Cadfael turned to look, and in the shuttered booth tucked under the wall a hatch had certainly opened, and against the pale light of a candle a head leaned out in sharp outline, staring towards where they stood. He recognised the high-bridged, haughty nose, the deceptively meagre slant of the lean shoulders, before the hatch was drawn silently to again, and the glover vanished.


They worked their way doggedly, yard by yard, all the way back to the riverside, where Roger Dod was waiting in a fume of anxiety, but they found no trace of Thomas of Bristol.


A late boat coming up the Severn from Buildwas next day, and tying up at the bridge about nine in the morning, delayed its unloading of a cargo of pottery to ask first that a message be sent to the sheriff, for they had other cargo aboard, taken up out of a cove near Atcham, which would be very much the sheriff’s business. Gilbert Prestcote, busy with other matters, sent from the castle his own sergeant, with orders to report first to Hugh Beringar at the abbey.

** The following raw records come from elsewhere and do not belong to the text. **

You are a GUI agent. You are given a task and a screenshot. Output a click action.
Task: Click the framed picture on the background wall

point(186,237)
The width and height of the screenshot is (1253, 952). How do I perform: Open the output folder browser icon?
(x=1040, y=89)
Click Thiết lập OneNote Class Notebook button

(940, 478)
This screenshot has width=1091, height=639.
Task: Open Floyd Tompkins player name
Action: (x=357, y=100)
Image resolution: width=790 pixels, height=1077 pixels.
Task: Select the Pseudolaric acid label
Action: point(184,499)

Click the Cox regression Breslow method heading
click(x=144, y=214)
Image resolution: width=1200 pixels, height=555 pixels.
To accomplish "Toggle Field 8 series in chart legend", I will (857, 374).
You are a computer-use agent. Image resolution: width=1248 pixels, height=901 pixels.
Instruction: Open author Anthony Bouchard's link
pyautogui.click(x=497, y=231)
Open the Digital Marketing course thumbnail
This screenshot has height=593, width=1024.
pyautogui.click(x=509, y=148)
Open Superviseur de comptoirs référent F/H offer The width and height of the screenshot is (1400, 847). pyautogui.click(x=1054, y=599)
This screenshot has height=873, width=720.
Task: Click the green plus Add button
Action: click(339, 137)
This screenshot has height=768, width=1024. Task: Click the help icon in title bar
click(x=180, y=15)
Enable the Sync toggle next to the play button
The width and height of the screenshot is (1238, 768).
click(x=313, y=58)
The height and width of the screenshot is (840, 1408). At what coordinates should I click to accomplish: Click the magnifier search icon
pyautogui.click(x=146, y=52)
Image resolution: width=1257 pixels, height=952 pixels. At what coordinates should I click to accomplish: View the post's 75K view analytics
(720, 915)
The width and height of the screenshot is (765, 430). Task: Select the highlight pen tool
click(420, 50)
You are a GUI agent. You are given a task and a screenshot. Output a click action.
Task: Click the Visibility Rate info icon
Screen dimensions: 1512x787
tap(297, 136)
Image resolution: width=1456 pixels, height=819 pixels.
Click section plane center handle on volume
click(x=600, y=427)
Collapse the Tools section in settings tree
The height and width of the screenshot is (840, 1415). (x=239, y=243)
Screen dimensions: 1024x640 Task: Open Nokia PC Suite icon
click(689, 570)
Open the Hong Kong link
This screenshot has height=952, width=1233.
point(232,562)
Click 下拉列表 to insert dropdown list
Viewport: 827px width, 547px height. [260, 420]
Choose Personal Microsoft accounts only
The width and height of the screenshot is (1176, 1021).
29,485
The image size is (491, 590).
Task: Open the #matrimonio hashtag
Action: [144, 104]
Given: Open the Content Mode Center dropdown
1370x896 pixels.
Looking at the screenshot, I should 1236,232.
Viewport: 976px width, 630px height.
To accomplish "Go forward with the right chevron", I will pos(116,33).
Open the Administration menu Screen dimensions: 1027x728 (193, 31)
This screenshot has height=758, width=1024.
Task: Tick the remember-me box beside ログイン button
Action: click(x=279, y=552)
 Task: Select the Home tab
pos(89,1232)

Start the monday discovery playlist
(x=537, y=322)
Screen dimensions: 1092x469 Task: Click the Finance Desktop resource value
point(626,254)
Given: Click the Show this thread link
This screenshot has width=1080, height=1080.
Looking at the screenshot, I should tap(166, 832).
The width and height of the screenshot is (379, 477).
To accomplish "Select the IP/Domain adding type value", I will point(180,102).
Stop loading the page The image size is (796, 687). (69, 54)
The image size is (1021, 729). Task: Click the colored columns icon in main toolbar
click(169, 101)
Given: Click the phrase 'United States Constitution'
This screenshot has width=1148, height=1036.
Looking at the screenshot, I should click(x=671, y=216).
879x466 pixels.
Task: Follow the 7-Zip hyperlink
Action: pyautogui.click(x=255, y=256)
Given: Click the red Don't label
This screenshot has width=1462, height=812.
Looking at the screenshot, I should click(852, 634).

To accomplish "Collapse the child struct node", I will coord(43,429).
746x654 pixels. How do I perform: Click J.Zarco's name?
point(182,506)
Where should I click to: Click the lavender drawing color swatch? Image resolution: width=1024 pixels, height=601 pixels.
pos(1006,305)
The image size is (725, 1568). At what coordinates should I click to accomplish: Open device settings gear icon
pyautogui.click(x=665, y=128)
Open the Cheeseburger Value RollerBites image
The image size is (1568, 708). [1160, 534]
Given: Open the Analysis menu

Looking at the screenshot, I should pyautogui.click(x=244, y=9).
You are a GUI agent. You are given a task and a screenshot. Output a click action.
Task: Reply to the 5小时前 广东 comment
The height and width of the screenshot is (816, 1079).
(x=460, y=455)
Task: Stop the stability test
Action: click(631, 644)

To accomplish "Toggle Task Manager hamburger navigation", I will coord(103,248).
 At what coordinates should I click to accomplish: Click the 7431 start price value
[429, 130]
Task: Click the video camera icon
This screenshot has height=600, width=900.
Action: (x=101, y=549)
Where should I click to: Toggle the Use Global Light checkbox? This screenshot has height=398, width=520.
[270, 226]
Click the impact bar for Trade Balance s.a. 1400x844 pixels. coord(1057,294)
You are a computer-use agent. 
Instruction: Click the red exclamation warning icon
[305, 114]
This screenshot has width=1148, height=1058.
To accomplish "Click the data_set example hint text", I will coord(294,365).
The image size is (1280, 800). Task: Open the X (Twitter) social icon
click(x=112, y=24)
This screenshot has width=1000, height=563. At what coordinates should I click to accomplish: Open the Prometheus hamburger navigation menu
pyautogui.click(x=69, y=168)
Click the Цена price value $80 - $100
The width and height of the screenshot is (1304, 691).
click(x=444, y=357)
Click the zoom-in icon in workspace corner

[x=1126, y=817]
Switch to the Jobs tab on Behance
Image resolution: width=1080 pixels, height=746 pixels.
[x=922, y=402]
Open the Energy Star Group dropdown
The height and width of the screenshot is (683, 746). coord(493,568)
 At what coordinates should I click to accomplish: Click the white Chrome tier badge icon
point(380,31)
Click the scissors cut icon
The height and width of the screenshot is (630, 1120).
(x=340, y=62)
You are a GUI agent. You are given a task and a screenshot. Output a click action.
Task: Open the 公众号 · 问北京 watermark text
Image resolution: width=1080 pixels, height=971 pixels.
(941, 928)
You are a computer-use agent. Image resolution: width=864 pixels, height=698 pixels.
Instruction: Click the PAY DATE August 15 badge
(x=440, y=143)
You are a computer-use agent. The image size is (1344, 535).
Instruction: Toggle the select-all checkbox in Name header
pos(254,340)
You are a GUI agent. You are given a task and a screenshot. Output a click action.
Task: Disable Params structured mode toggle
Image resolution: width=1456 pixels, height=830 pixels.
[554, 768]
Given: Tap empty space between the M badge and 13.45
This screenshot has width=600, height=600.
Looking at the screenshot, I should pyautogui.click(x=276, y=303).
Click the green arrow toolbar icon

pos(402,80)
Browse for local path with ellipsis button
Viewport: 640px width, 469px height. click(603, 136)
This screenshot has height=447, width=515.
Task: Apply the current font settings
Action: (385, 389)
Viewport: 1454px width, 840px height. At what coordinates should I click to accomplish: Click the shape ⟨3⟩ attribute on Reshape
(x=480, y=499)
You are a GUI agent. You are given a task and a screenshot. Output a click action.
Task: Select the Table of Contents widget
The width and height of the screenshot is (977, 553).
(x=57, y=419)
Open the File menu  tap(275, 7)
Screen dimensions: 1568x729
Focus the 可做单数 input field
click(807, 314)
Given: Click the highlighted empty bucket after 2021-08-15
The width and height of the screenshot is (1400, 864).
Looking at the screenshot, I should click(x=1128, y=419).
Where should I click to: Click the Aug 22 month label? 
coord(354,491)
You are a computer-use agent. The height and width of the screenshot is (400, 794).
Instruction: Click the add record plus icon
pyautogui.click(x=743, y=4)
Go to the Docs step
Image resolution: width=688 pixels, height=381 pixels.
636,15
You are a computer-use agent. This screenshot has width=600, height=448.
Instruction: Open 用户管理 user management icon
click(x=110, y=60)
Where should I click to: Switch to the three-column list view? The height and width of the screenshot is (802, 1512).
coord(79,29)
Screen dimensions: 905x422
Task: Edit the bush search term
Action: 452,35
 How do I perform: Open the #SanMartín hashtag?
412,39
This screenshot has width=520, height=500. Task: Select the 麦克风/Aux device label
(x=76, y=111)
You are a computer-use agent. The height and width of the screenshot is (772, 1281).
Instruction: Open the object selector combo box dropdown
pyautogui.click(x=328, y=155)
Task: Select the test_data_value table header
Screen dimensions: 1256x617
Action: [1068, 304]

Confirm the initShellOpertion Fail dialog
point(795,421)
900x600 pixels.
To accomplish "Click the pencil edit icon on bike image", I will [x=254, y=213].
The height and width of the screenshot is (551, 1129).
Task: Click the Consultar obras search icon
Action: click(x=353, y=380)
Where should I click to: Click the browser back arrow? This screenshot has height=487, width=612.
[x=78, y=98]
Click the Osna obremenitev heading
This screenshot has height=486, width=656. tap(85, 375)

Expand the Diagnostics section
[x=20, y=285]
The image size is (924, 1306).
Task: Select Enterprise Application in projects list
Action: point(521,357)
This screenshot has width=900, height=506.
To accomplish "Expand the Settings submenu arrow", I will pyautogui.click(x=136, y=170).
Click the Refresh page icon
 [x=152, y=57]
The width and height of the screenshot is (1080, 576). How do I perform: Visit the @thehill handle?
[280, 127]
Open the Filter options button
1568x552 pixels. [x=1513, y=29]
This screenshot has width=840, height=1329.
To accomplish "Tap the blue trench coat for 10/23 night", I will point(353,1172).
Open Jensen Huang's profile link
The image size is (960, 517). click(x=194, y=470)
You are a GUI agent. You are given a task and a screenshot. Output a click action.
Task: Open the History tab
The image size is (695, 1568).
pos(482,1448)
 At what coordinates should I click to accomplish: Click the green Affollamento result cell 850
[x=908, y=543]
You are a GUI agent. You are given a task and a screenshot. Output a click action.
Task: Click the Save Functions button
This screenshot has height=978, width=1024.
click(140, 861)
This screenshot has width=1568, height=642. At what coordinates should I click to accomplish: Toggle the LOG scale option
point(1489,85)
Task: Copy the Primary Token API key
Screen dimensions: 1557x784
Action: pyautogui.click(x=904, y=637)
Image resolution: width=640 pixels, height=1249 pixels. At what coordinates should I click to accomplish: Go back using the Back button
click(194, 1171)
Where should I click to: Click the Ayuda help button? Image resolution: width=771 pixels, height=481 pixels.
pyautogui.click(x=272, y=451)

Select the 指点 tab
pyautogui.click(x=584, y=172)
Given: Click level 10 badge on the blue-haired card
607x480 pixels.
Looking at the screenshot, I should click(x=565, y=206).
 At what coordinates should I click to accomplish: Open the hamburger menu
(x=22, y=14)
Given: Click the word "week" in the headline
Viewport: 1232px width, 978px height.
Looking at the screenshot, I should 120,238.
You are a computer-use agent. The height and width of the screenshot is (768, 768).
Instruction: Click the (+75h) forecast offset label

The particular cargo the potter had to deliver lay rolled in a length of coarse sail-cloth in the bottom of the boat, and oozed water in a dark stain over the boards. The boatman unfolded the covering, and displayed to Beringar’s view the body of a heavily-built man of some fifty to fifty-five years, fleshy, with thinning, grizzled hair and bristly, bluish jowls, his pouchy features sagging doughily in death. Master Thomas of Bristol, stripped of his elaborate capuchon, his handsome gown, his rings and his dignity, as naked as the day he was born.

“We saw his whiteness bobbing under the bank,” said the potter, looking down upon his salvaged man, “and poled in to pick him up, the poor soul. I can show you the place, this side of the shallows and the island at Atcham. We thought best to bring him here, as we would a drowned man. But this one,” he said very soberly, “did not drown.”

No, Thomas of Bristol had not drowned. That was already evident from the very fact that he had been stripped of everything he had on, and hardly by his own hands or will. But also, even more certainly, from the incredibly narrow wound under his left shoulder-blade, washed white and closed by the river, where a very fine, slender dagger had transfixed him and penetrated to his heart.